Tuvo Portugal un rey al que la riqueza de sus colonias, tan mal repartidas que a Juan V le pesaba el bolsillo tanto como su creciente megalomanía pese al hambre ajena, le condujeron a dotarse de su propio Versalles en Mafra. Y se novela aquí con una extraordinaria mezcla de realismo y gracia, de mundanidad y prosapia regia.
Pero Saramago subraya más, como parte sustancial de la parodia de semejante grandilocuencia, la intención de hacer convento para 300 frailes en aquel conjunto arquitectónico que la de crearse el palacio pretendido. Y la historia funciona porque uno reencuentra al país que conoció y también la historia que una vez aprendió.

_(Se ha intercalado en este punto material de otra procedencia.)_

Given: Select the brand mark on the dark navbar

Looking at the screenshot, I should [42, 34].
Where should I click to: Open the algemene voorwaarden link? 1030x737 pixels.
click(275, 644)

Érase también la gente que lo construyó ilustrando tales situaciones que, descritas como sabe el autor, a cada párrafo corresponderá un mínimo de una sonrisa, cuando no una carcajada. Así, érase una vez el soldado manco Sietesoles y su mujer Blimunda, cuyos poderes ocultos desocultan las entrañas de todo el que pasa ante ella.
Y érase el cura que quería volar y murió loco. Y la famosa passarola confundida con el mismísimo Espíritu Santo mientras protagonizaba su única estampa en el firmamento. Y un músico con su clavicordio. Y aquellas calles de la Lisboa receptora, por el estuario del Tajo, de las gracias coloniales. Y lo mismo beatas que buscavidas.
Todo esto, leído además en pareja, reporta viva voz la excelencia de un gozo incomparable que jamás entenderán quienes, por no atreverse a entregarse a la lectura, seguirán buscando quizá sin éxito en otras actividades sin tal fuste ni la capacidad de evasión de páginas como éstas. Feliz Día del Libro. Atrévete, no te arrepentirás.